## Prompt
Retrieve every line from the records in which the word "This" occurs.

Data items
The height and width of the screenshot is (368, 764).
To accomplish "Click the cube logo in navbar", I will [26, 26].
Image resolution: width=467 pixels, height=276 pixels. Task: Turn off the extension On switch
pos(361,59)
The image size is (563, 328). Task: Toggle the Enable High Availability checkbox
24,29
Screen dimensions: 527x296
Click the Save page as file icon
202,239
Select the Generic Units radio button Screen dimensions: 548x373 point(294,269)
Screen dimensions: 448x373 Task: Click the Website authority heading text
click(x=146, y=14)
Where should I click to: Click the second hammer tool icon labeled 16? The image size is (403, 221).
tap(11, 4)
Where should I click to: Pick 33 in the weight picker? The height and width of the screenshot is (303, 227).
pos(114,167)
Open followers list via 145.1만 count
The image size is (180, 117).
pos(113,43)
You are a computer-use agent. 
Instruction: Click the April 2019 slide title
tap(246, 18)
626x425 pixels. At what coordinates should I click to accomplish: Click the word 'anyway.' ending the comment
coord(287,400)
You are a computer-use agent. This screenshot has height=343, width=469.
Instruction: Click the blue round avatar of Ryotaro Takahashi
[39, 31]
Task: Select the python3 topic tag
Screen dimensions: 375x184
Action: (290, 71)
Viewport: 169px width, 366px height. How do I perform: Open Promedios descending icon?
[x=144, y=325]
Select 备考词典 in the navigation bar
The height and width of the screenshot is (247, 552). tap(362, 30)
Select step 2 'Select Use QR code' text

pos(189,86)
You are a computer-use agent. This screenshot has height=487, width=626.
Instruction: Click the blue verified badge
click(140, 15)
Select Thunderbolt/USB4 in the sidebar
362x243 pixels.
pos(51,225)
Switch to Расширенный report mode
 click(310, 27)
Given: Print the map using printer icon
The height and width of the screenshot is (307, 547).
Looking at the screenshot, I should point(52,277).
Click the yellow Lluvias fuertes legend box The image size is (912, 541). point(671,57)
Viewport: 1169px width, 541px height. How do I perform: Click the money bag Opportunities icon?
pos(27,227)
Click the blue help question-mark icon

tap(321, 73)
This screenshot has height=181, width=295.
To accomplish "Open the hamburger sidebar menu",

## Completed exercise
You are a computer-use agent. This screenshot has height=343, width=469.
You are a computer-use agent. This screenshot has height=487, width=626.
This screenshot has height=181, width=295.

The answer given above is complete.